Microsoft - the future
Saturday, May 12, 2012 10:02:32 AM
Windows XP remained so popular because Microsoft released Windows Vista with a huge delay; the operating system which was to be released in sometime around late 2004 - early 2005 arrived on retail in early 2007.
Windows Vista was criticized heavily for it's annoying User Account Control feature, incompatibility with software, for being slow and so on. The cause for the software incompatibility was that some software vendors had not updated their programs to work with Windows Vista and the big software vendors, had added Windows Vista support very recently at that time - so users were required to update to newer versions. These complaints were resolved to a good enough extent by 2008 with most software vendors offering updates/service packs for previous versions of their software - allowing them to run on Windows Vista.
But all this was a huge loss for Microsoft. Microsoft had to extend Windows XP Mainstream support because of it's popularity - allowing Windows XP users to have Internet Explorer 8, Visual Studio 2010 (Visual Studio 2010 alone means a lot), Microsoft Office 2010, Microsoft Security Essentials, Windows Live Essentials 2009 and other improvements like Windows Installer 4.5, exFAT file system support (via update), Silverlight 5 and some more of them.

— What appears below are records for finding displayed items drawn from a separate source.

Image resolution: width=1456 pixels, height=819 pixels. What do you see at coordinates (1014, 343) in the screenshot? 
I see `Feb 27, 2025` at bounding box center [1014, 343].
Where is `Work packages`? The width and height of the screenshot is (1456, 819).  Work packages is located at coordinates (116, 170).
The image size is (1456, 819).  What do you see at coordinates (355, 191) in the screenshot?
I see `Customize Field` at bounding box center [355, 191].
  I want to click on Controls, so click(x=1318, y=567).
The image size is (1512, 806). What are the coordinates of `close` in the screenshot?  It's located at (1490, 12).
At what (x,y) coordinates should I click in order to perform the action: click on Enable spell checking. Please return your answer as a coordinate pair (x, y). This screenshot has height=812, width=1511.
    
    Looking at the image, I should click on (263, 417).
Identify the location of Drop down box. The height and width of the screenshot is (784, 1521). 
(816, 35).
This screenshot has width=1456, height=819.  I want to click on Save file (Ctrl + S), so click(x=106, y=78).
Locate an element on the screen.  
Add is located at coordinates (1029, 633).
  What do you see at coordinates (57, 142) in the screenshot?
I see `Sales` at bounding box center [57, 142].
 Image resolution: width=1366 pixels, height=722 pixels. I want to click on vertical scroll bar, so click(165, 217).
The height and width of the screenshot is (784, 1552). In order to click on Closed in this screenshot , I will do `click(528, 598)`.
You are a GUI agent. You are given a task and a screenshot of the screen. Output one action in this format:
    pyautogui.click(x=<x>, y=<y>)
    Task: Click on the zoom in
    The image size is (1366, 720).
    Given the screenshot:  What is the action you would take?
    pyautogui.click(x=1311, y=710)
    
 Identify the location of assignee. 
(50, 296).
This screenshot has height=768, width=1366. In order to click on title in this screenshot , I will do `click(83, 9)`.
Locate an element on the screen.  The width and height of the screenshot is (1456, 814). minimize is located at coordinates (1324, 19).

In 2009, Microsoft released Windows 7. At the time of Windows 7's release, the conditions were better - processors were faster so performance was fine even on low-end systems; almost all software vendors had updated their software to run on Windows Vista (Windows 7 is compatible with most software that are compatible with Windows Vista). Also Microsoft removed Windows Mail, Windows Movie Maker and such programs making it less bloated. Windows 7 was considered to be well enough to upgrade from Windows XP. Windows 7 started to gain popularity among users.
Okay, the post's title is about future and I am talking about past. No, the discussion is really about future of Microsoft products.
Today, Windows XP is losing popularity to Windows 7.
Microsoft has dropped support for Windows XP from it's upcoming and current products - Visual Studio 11/2012 (including .NET Framework 4.5), SQL Server 2012, Internet Explorer 9 and above, Windows Live Essentials 2011 and above. More products to drop support very soon.
Out of the above, Microsoft has restricted some products like Visual Studio 11/2012 and Internet Explorer 10 to Windows 7 and above alone. What does this mean?
This is a clear indication that if users want the latest and greatest software from Microsoft, they will need to upgrade to newer versions of Windows every 5-6 years.
Visual Studio 2010 is the last version for Windows Vista. Internet Explorer 9 is the last version for Windows Vista. SQL Server 2012 is the last version for Windows Vista.
For Windows 7, things can vary, for example, if Windows 8 just experiences a terrible fail on the desktop. If that happens, it will be like Windows 7 saying will be the second XP for which the support will be extended and Windows 8 will be the second Vista whose customers will be angry. So I won't make any definite statement for what products are going to support Windows 7.
Now let's discuss about Windows itself in the future - rather than support for Windows in Microsoft products.
Windows 8 is going to be the next version of Windows, and the first version of Windows to bring a new application framework other than the desktop applications, Metro apps handled by WinRT (Windows Runtime). The geeks and developers will ofcourse know how to disable it, or find a use for it. This is not the big change - the big change is that Start menu is being removed. Again, geeks will know some software can bring back the Start menu.
However, the average user would probably be puzzled figuring out how to access the Start menu (and will be disappointed - there is no Start menu!). Not everybody is a computer geek. Unless, Microsoft adds some guide thoroughly introducing these changes in Windows 8, users are going to be puzzled up.
If Windows 8 RTM will be identical to the Windows 8 Consumer Preview (except for a few bugfixes, performance improvements and shipping with IE 10 RTM instead of IE 10 Consumer Preview), then it's just unknown what will happen to Windows 8.